An overview of post-column derivatization methods from a pharmaceutical applications perspective

High performance liquid chromatography (HPLC) is the technique of choice for separating analytes pursuant to their detection, identification, quantification and/or purification. Most organic substances, and certainly the majority of pharmaceuticals, are polar, nonvolatile or thermally labile molecules that are amenable to HPLC separation. Moreover, the availability of a large variety of LC column media, particle sizes and near-infinite gradation of mobile phase types and polarities greatly empowers the discriminatory capabilities and ease of adaptation of HPLC. Once separated, analytes of interest must be registered by detecting a characteristic physical property such as the absorption of light, emission of fluorescence, mass, etc.

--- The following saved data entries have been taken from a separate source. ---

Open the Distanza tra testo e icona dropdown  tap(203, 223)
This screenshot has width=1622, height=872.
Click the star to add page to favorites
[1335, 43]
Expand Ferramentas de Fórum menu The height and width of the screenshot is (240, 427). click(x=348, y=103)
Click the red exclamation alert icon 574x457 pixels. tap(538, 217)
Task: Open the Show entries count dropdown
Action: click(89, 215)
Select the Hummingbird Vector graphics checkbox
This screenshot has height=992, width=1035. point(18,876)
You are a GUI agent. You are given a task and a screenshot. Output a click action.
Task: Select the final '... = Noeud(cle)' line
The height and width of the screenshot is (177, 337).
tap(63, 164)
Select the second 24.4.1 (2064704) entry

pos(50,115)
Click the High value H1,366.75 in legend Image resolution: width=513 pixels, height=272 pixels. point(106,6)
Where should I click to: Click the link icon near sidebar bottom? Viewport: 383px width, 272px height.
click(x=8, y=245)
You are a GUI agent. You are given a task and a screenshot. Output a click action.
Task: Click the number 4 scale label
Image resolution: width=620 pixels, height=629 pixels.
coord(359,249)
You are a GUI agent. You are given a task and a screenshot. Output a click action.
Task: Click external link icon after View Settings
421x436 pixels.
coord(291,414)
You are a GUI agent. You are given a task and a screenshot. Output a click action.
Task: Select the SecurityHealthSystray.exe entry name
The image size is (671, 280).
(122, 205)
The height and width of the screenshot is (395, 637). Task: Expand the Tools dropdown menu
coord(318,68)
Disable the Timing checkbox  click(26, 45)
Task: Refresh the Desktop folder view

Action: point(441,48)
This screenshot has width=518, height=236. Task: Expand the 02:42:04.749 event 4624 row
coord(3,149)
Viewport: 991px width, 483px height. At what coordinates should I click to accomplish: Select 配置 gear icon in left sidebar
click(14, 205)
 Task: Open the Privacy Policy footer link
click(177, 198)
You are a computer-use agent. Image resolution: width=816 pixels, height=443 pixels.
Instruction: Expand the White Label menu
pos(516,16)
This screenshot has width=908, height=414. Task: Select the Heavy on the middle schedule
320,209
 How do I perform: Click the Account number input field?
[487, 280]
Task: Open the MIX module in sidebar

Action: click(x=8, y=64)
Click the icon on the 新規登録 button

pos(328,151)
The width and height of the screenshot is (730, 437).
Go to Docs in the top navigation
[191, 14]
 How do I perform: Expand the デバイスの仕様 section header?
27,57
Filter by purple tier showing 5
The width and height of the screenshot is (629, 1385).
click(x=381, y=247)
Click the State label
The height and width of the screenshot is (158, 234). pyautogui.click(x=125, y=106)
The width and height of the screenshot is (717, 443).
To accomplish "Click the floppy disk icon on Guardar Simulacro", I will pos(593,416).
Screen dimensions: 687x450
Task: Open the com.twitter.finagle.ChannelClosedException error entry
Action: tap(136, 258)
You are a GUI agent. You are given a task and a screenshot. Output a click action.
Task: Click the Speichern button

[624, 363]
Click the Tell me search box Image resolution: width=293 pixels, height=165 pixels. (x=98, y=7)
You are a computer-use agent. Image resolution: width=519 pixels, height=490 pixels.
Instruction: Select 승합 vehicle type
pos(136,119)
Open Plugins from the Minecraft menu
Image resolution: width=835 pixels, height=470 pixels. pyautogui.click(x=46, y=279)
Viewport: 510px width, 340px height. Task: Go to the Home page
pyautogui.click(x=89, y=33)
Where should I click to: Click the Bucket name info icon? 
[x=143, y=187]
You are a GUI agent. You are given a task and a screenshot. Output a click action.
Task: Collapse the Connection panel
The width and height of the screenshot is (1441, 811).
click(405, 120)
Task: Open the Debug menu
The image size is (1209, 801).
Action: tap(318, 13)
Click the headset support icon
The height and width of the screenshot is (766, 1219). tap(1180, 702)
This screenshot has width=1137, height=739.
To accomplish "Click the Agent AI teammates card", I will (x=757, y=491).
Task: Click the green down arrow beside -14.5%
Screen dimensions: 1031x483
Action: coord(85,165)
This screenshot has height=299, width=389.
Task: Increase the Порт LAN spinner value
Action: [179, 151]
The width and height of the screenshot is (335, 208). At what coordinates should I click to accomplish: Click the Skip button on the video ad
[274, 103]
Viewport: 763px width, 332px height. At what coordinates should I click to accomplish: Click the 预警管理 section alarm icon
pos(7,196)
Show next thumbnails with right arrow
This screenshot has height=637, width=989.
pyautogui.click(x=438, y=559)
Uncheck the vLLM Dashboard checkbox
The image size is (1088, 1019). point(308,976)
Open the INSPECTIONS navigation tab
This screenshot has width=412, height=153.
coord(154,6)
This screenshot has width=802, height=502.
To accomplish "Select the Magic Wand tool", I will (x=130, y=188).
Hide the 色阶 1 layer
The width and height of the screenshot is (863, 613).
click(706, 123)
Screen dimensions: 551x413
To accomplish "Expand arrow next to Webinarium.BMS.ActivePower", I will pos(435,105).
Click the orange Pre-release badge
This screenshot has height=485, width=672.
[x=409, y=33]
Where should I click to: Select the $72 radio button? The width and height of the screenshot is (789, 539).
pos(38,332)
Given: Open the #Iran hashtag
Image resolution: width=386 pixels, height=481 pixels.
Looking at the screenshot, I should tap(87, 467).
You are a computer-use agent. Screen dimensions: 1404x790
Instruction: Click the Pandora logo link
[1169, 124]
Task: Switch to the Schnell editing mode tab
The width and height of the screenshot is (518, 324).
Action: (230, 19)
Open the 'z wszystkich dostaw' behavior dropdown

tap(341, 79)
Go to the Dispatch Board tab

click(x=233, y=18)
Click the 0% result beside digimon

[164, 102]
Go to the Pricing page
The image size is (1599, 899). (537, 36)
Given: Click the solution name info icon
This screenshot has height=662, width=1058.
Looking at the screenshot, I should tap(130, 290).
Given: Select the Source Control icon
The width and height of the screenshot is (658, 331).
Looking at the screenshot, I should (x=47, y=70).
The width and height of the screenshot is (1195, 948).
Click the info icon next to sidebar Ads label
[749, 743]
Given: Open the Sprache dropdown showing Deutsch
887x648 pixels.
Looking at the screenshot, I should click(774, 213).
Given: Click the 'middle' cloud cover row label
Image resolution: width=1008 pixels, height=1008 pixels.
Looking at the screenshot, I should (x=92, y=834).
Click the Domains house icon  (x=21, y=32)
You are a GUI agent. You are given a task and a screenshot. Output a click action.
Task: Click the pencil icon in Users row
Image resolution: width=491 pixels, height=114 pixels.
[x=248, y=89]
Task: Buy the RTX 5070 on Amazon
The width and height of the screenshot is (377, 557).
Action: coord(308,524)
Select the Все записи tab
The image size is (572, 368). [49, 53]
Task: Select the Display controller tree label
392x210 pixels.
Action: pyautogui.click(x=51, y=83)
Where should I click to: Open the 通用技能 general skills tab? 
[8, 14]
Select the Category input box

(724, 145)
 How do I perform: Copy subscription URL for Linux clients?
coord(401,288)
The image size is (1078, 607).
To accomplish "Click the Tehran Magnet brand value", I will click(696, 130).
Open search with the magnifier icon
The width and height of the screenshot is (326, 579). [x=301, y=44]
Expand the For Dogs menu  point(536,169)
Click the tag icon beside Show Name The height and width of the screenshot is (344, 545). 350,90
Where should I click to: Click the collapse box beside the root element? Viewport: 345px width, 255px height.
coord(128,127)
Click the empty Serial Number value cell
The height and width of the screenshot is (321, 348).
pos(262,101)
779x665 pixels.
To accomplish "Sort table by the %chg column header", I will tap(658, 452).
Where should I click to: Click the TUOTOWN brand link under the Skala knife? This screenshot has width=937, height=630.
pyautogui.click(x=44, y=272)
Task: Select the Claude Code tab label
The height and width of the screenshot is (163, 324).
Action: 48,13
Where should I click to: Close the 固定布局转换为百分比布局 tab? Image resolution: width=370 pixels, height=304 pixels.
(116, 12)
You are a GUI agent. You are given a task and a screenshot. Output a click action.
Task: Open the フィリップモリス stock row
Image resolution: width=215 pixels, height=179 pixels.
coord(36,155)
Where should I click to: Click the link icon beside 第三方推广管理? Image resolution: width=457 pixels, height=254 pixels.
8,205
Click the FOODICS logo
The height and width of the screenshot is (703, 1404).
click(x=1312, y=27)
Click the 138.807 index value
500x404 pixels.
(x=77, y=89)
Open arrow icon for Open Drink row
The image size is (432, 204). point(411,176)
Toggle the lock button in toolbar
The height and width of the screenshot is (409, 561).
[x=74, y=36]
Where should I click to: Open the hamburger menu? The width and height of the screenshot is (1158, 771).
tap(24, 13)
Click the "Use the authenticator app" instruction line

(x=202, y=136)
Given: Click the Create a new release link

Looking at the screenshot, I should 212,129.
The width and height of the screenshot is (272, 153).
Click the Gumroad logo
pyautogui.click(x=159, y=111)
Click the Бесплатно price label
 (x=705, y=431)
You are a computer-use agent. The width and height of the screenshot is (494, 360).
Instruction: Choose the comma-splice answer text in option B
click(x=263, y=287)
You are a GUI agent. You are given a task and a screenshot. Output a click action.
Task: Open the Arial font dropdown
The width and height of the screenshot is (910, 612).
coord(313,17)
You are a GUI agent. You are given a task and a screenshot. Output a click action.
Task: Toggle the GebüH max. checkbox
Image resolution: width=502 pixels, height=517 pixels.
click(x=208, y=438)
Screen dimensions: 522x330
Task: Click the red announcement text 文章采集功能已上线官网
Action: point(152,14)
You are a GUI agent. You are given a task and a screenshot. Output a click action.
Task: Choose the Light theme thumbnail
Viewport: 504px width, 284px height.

The detected signal, in conjunction with a reproducible retention time for a chromatographic method, is usually sufficient to identify and (with an appropriate set of calibration standards) quantify each analyte of interest. Other things being equal, factors that increase analyte signal strength or the ability to discriminate the signal from background noise or other interferences will lower the limit of detection and quantitation.

This is a highly desirable objective for analytical methods used in pharmaceutical applications where analytes of interest are generally active and often monitored at low physiological concentrations. Since much of the effort in chromatographic sample preparation is focused on isolating analytes from sample constituents that may confound detection, techniques that bolster analyte signal strength and selectivity often permit simpler and more efficient sample preparation, with the time saved translated into increased throughput.